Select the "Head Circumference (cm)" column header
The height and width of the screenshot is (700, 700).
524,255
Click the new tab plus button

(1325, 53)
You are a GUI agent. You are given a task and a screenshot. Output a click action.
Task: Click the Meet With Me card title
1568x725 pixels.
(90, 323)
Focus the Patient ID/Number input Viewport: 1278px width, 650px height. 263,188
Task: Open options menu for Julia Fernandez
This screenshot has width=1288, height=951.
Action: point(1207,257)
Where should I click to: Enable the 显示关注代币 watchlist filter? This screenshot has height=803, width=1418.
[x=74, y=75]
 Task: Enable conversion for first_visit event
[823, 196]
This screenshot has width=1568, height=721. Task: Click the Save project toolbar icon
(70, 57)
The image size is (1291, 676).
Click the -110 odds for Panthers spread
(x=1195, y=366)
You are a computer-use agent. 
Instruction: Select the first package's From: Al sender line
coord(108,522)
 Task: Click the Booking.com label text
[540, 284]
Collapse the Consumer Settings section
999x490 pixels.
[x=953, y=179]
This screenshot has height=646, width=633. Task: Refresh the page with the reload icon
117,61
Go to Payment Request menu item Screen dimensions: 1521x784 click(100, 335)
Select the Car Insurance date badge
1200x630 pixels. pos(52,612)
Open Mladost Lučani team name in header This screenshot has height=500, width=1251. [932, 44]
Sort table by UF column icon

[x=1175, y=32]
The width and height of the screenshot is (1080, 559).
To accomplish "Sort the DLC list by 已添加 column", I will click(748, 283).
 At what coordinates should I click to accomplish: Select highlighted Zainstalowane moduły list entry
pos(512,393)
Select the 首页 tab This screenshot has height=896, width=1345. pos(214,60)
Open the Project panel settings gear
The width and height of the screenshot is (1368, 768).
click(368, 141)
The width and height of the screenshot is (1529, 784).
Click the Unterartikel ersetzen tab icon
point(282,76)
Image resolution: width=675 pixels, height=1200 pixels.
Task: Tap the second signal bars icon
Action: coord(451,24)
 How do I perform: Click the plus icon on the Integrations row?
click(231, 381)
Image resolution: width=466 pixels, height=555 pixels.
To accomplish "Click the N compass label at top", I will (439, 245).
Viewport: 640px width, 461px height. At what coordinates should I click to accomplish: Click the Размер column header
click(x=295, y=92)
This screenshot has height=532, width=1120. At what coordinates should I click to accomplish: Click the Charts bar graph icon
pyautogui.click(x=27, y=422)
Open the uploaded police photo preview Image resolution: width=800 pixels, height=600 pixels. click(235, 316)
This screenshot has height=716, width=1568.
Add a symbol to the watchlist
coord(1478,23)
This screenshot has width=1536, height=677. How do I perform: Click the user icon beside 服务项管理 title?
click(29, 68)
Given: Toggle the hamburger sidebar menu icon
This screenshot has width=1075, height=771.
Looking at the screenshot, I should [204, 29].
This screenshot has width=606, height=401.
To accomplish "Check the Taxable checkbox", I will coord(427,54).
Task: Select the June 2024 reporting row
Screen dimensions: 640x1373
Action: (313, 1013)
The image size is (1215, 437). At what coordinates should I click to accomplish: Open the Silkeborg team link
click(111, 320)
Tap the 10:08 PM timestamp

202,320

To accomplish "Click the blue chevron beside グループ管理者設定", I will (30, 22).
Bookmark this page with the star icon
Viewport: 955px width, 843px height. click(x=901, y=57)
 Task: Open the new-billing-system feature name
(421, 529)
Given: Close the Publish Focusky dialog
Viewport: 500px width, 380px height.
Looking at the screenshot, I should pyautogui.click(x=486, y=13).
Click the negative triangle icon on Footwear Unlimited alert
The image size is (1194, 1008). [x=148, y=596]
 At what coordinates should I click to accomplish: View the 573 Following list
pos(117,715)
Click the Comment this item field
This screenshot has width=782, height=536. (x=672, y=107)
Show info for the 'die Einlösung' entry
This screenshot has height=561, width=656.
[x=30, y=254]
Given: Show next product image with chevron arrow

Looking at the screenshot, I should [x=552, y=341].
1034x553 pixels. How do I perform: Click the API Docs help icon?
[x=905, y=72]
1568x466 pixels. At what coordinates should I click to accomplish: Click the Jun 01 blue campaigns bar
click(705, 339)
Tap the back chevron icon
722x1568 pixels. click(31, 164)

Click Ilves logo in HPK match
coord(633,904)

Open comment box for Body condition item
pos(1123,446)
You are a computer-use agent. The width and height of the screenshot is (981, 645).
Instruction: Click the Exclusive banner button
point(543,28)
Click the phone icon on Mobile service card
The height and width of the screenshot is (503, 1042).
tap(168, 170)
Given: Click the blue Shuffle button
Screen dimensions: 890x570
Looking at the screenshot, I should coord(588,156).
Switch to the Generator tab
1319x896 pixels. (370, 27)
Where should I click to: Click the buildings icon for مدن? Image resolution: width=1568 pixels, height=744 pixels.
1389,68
***
_About this task_.
Only an exact copy is wanted here: the line containing "The height and width of the screenshot is (503, 1042)." and every later line, up to and including the last line of the listing.

_Result for this exercise_.
The height and width of the screenshot is (503, 1042).
tap(168, 170)
Given: Click the blue Shuffle button
Screen dimensions: 890x570
Looking at the screenshot, I should coord(588,156).
Switch to the Generator tab
1319x896 pixels. (370, 27)
Where should I click to: Click the buildings icon for مدن? Image resolution: width=1568 pixels, height=744 pixels.
1389,68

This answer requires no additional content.